━━ DATA UNDER STUDY ━━
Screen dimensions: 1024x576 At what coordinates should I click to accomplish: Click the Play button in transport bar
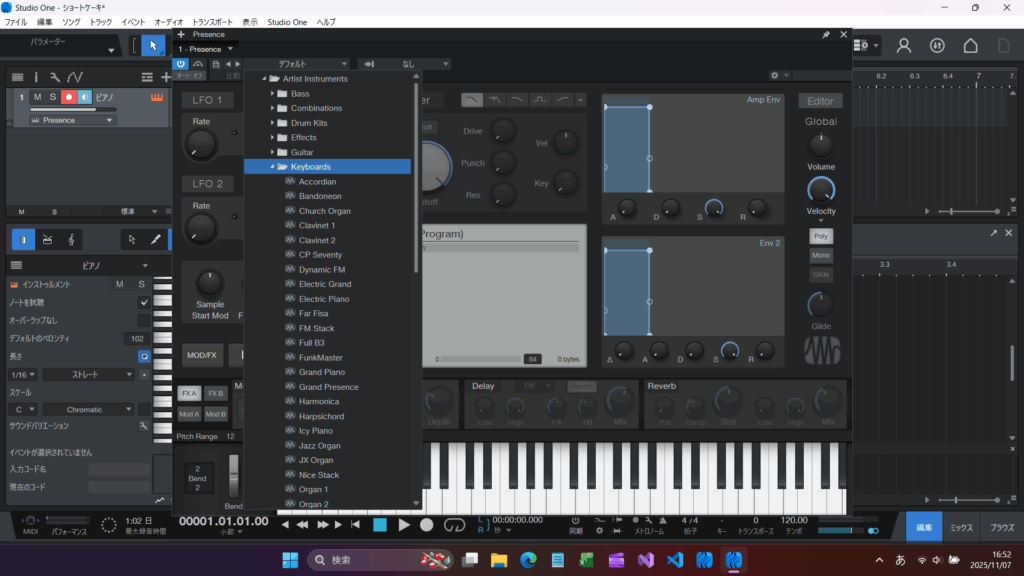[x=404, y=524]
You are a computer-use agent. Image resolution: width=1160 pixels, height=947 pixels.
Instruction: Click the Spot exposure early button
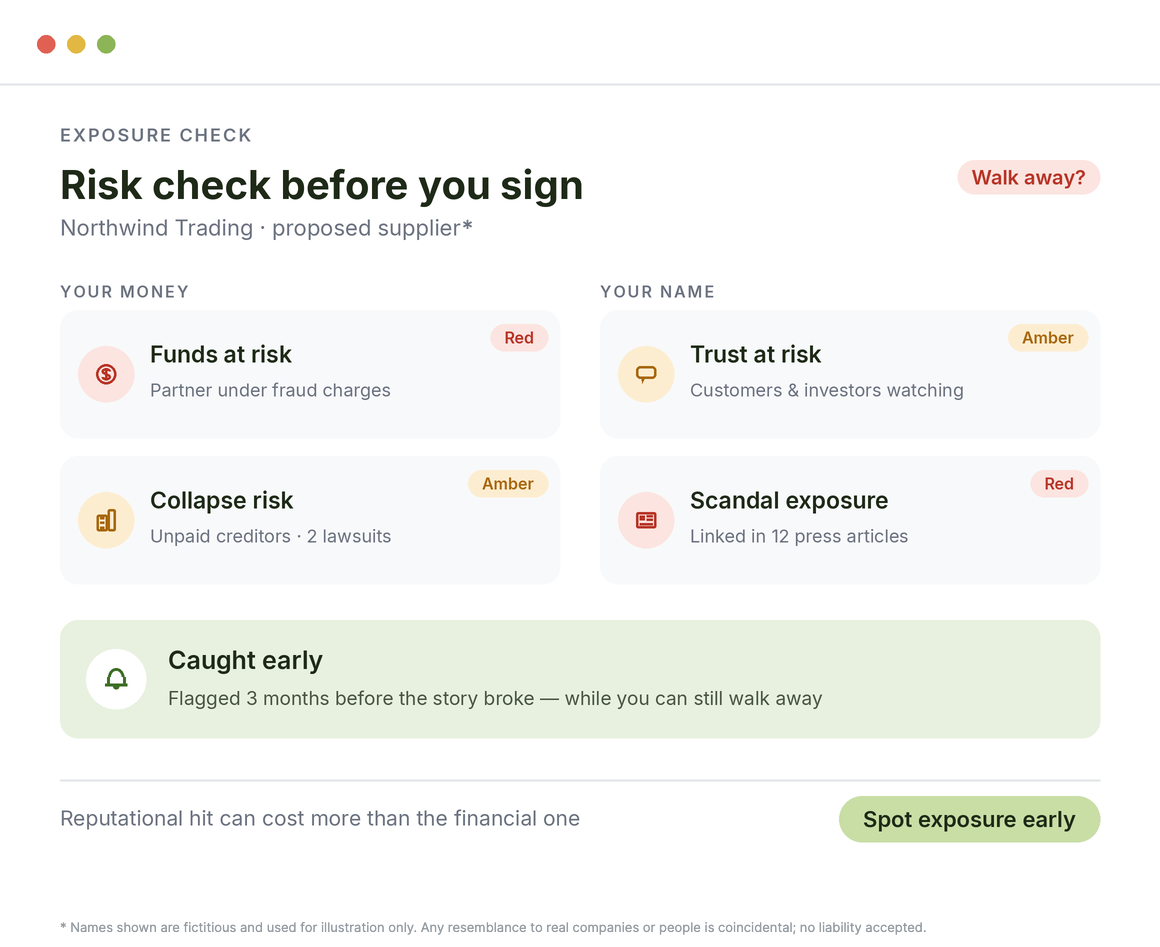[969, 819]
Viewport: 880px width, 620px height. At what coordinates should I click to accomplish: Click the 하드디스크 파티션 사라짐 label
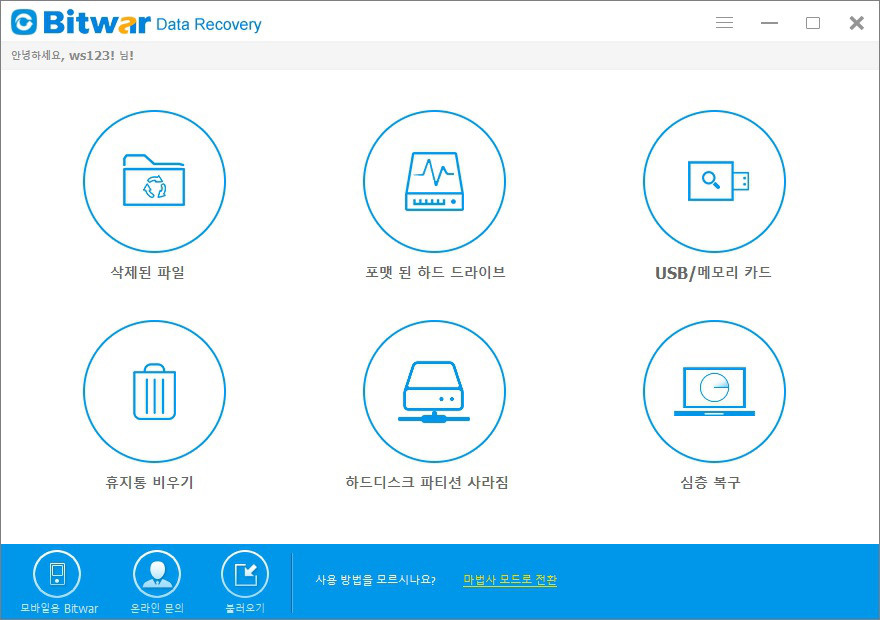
━━━
PROBLEM
Count every line of the records above in which the string "width" appears. The number alone is to be given.

EXERCISE SOLUTION
2